==== Data extract
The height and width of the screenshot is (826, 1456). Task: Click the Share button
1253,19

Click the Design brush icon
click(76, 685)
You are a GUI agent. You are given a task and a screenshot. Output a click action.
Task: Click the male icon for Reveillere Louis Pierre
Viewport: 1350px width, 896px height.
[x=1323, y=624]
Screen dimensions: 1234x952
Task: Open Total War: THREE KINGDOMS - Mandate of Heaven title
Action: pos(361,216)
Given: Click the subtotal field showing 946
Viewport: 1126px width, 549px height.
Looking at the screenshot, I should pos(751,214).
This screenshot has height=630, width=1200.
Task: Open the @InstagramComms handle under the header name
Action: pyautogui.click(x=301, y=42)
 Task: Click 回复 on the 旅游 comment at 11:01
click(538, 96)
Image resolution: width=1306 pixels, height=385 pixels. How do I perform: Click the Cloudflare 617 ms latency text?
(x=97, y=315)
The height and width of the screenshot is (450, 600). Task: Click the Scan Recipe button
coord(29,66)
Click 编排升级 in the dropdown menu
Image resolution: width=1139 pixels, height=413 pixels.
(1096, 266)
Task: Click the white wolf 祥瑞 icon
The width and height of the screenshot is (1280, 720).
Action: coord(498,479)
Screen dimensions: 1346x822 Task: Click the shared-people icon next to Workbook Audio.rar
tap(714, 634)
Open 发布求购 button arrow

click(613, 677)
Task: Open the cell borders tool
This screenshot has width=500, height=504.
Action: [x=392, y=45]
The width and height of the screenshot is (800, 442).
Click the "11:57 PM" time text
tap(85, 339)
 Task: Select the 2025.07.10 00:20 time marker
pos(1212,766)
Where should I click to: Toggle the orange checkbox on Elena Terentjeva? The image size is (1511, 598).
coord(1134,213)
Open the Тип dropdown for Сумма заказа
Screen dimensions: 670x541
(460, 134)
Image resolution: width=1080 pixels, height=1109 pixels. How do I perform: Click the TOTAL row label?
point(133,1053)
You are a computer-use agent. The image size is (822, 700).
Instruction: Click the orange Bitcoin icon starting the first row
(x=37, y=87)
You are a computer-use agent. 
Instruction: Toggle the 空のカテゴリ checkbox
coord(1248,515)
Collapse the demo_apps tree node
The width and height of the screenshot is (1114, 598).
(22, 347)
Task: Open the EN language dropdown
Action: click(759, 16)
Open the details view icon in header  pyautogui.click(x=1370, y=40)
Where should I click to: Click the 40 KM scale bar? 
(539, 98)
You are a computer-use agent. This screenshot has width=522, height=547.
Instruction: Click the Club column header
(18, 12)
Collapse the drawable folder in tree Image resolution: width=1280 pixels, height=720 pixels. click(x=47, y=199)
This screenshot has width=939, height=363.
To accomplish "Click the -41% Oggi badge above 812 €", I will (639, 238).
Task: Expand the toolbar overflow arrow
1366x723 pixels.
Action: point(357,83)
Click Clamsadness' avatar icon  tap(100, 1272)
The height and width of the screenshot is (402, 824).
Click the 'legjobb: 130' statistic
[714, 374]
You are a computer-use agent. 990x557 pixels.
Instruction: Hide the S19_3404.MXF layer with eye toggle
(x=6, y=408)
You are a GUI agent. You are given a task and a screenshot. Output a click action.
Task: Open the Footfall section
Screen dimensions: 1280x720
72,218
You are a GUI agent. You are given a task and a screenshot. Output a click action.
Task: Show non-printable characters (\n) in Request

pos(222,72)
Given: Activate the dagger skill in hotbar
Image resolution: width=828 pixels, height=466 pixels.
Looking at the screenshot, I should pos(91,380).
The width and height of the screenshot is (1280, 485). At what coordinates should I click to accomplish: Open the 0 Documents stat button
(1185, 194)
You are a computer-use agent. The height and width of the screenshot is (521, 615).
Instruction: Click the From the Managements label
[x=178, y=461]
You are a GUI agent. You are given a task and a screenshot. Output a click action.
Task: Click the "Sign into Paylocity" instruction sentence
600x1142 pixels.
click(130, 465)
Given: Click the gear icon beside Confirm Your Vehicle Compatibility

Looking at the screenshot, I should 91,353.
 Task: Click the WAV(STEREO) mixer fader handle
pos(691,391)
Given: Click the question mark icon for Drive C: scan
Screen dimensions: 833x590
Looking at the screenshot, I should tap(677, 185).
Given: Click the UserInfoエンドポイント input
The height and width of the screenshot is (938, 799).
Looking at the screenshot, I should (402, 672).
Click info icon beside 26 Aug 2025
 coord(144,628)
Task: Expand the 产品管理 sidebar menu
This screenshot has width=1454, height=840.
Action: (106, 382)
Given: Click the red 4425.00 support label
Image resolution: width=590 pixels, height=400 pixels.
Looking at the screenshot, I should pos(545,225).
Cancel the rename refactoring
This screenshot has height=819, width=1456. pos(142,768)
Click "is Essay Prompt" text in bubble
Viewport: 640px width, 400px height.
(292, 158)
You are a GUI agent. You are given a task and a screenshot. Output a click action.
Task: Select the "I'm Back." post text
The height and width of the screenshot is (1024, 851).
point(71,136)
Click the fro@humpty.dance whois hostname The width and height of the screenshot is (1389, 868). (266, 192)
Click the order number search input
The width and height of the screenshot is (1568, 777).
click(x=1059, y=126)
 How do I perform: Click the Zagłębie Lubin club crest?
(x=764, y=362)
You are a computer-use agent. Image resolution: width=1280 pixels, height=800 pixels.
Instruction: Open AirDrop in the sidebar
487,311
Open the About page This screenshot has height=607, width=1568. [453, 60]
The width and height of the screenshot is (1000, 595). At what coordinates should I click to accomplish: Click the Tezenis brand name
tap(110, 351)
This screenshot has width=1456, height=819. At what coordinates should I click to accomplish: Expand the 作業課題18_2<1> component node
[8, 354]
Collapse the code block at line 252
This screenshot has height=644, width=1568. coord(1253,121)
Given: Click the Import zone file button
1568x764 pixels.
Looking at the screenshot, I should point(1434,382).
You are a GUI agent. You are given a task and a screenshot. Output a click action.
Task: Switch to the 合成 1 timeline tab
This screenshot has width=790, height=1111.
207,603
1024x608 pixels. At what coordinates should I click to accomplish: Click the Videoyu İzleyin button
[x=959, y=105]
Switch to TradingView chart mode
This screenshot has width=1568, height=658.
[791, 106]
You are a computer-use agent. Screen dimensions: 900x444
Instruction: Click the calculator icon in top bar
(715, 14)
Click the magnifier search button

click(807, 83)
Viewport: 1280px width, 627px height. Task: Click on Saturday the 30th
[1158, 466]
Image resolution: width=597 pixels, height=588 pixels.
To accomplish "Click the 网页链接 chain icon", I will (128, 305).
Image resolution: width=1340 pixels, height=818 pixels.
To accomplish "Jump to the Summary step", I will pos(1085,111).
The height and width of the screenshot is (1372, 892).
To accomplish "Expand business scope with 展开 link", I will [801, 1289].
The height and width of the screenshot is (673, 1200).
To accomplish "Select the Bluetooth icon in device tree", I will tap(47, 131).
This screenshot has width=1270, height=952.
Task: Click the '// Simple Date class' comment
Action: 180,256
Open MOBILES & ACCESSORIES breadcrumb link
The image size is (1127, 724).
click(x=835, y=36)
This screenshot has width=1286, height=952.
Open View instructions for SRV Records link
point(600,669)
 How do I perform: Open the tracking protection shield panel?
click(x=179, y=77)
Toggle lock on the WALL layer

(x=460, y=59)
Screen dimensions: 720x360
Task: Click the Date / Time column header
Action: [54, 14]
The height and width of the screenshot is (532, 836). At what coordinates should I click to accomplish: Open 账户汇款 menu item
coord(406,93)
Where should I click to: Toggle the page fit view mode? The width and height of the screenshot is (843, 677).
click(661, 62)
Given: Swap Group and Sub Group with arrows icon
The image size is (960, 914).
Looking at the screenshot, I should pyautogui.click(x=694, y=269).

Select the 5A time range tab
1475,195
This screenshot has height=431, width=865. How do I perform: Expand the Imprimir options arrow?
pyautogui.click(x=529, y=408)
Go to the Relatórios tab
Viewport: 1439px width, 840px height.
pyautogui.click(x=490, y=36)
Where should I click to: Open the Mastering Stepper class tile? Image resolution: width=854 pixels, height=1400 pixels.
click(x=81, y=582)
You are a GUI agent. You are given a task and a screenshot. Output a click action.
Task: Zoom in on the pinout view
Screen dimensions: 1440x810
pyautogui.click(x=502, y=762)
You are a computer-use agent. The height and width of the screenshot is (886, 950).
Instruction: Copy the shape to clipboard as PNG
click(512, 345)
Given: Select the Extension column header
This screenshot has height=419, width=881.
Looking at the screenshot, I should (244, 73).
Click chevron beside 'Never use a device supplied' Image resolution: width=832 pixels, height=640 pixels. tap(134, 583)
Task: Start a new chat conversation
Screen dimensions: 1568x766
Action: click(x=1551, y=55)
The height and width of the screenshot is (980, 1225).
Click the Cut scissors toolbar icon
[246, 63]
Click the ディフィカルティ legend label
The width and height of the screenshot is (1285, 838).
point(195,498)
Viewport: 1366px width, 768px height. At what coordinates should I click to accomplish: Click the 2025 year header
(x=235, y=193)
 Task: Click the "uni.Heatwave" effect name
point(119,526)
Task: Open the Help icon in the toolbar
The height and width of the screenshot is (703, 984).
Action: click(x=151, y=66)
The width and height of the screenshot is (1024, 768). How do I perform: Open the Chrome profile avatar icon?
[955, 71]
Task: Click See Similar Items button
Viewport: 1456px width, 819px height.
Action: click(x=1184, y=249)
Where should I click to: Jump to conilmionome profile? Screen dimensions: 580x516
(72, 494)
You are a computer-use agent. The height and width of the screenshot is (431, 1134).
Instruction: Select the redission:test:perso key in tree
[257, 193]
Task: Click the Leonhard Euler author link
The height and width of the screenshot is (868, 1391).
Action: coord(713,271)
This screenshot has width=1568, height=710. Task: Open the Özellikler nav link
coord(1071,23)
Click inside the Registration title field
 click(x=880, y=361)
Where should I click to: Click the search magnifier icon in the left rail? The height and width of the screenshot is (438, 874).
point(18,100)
========
Exercise:
Please give back, character for character, every line of the listing from its first line through the line containing "click(538, 96)", both ends included.

Correct response:
The height and width of the screenshot is (826, 1456). Task: Click the Share button
1253,19

Click the Design brush icon
click(76, 685)
You are a GUI agent. You are given a task and a screenshot. Output a click action.
Task: Click the male icon for Reveillere Louis Pierre
Viewport: 1350px width, 896px height.
[x=1323, y=624]
Screen dimensions: 1234x952
Task: Open Total War: THREE KINGDOMS - Mandate of Heaven title
Action: pos(361,216)
Given: Click the subtotal field showing 946
Viewport: 1126px width, 549px height.
Looking at the screenshot, I should pos(751,214).
This screenshot has height=630, width=1200.
Task: Open the @InstagramComms handle under the header name
Action: pyautogui.click(x=301, y=42)
 Task: Click 回复 on the 旅游 comment at 11:01
click(538, 96)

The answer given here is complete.